アップデート直後に、たまたまAWS 専用線アクセス体験ラボトレーニングに参加し、AWS DirectConnect環境構築しており、その際にフェイルオーバーテスト機能も試していました。
せっかくなので実際にやってみた記録(とやり方)をまとめておこうと思い、アップデートからだいぶ時間経ってますが一応残しておきます。
なお、実際にやってみたのは2020年06月頃になるので、マネジメントコンソールの画面キャプチャなどはその当時(2020年06月頃)のものになりますので、その点ご承知おきください。
嬉しいこと
これまで、物理的に回復性がある接続を介して BGP セッションを確立できましたが、AWS では設定の回復性をテストするために障害を誘発するツールが提供されていませんでした。
お客様は今後、フェイルオーバーテスト機能を使用することで、自身で指定した時間 BGP セッションをシャットダウンできます。
また、テスト中、テスト前の設定に戻すために、いつでもフェイルオーバーテストをキャンセルすることもできます。
今までは、AWS Direct Connect環境の回線冗長化を確認したい場合、
CGW(BGPルータ)側で障害を発生させることでしか確認ができませんでしたが
フェイルオーバーテスト機能によって、AWS側の障害起因での切り替え試験を再現できるようになりました。
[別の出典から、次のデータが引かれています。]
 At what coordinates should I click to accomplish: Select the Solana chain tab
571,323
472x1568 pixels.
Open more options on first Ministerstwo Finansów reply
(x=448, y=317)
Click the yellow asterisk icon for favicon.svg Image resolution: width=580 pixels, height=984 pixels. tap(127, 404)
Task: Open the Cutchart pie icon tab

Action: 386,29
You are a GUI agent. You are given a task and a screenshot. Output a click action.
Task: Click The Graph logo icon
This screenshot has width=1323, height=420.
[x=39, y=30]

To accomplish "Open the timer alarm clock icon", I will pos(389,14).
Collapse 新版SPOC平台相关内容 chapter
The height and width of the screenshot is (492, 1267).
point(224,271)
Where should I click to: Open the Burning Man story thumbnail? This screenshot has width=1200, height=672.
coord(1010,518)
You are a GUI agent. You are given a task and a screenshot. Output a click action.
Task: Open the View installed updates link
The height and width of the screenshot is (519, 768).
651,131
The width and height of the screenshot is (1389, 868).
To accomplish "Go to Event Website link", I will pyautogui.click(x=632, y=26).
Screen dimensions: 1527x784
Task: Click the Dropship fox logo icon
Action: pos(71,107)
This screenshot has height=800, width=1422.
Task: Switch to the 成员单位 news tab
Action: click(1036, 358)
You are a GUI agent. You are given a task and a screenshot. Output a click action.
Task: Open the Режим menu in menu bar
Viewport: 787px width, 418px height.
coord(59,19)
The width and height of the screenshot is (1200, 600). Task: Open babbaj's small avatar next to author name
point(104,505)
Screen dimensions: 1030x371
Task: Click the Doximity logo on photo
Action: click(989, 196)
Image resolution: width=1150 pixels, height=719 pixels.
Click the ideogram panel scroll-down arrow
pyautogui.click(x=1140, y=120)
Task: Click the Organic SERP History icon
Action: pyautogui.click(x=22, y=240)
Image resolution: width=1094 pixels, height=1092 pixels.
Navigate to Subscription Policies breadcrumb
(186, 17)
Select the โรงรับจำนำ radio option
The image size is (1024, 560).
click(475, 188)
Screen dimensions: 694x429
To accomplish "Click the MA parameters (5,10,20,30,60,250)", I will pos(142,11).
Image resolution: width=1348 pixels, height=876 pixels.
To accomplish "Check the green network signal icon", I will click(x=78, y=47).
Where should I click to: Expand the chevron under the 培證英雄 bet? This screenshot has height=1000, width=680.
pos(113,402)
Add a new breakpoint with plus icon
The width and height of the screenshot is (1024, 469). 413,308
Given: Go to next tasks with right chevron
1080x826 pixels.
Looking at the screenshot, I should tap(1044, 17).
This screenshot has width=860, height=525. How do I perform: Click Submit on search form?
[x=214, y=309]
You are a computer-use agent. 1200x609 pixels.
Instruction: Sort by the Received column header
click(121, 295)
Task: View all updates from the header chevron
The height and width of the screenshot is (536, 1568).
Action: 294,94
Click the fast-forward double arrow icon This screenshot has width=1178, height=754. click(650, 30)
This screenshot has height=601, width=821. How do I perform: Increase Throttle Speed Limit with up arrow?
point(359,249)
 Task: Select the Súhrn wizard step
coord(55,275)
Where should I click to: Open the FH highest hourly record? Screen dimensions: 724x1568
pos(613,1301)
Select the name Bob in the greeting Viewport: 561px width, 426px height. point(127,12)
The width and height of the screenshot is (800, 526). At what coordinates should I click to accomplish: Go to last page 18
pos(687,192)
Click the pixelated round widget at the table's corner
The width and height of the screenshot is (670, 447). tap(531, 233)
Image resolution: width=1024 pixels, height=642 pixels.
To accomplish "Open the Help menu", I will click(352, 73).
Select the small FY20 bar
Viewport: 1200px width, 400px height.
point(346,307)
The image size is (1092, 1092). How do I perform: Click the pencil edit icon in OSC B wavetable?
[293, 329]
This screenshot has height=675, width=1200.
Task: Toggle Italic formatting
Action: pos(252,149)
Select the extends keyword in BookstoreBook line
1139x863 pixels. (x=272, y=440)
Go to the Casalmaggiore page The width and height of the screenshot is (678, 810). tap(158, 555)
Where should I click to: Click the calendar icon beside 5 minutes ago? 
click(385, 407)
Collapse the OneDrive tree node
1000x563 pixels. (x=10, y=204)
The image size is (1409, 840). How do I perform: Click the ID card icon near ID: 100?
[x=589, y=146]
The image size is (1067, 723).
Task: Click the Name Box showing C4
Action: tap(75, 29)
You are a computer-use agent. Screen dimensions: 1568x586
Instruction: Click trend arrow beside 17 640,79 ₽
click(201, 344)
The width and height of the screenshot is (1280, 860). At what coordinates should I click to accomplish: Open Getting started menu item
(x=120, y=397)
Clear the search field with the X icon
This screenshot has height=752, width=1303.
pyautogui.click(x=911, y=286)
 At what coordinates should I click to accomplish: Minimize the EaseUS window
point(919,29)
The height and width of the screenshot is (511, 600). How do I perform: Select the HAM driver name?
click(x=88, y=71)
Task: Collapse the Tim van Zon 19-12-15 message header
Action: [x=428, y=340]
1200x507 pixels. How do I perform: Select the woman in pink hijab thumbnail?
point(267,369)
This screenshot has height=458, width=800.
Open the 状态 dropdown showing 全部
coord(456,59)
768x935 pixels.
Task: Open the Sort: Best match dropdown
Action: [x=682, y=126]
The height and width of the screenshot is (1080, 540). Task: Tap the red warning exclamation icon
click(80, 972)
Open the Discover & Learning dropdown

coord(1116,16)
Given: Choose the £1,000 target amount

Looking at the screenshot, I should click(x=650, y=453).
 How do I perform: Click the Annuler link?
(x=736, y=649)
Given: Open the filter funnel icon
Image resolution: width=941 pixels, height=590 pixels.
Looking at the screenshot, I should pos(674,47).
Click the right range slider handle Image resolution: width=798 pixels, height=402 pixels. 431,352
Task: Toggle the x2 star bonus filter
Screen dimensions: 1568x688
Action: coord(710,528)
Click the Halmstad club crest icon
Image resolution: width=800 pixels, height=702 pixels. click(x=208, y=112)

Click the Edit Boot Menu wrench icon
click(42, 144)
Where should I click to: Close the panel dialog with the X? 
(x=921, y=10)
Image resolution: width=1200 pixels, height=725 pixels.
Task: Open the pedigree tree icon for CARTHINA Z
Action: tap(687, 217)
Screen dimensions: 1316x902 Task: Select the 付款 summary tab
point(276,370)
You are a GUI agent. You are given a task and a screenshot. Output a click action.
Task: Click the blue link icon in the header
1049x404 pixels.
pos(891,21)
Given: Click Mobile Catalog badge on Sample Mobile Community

これによって、本当に耐障害性のあるネットワークとして構成できているかを、
実環境でテストにて確認することが可能になりました。
やってみた
全体環境イメージ
今回の検証環境イメージは以下の通りです。(後述しますが、冗長構成も試しています。)
この状態でフェイルオーバーテストを実施してみました。
仮想オンプレ環境はハンズオン用ラボ環境としてAWSから貸し出されたものを使用してます。
実施方法
-
[Services]-[Networking & Content Delivery]-[Direct Connect]をクリックします。
[仮想 Interfaces]を開き、対象の仮想 Interfacesを選択します。
今回は「selfdxlab-csr-4」を選択します。
-
障害テストの開始画面にて、必要項目を入力してテストを開始します。(設定可能な時間は1~180分)
今回は[テストの最大時間]を1分に設定します。
-
テスト開始後疎通可能になるまで、以下のように遷移します。
[testing]→[down]→[avalilable]
BGP停止時に設定した[テストの最大時間](今回は1分)が経過すると、BGPセッションが回復します。
-
テストを実行した仮想インターフェイスの画面からテスト履歴を確認できます。
履歴画面では[テスト開始時刻]、[テスト終了時刻]、[テストステータス]が確認できます。
※先程テストを実行した履歴のステータスはcompleteになっていることが確認できます。
実検証結果
実際にフェイルオーバーテストをやって、どの程度通信断となるのか(設定したテスト時間通りか?)シングル構成で確認してみました。
また冗長構成でもテストを実施してみて、通信断にならないかどうか確認してみました。
全体構成(シングル構成)
- [テスト最大時間:1分] シングル構成
- pingダウン時間:約100秒 ※設定時間(1分)よりちょっと長い。。
aws@ubuntu:~$ ping 172.16.0.100
PING 172.16.0.100 (172.16.0.100) 56(84) bytes of data.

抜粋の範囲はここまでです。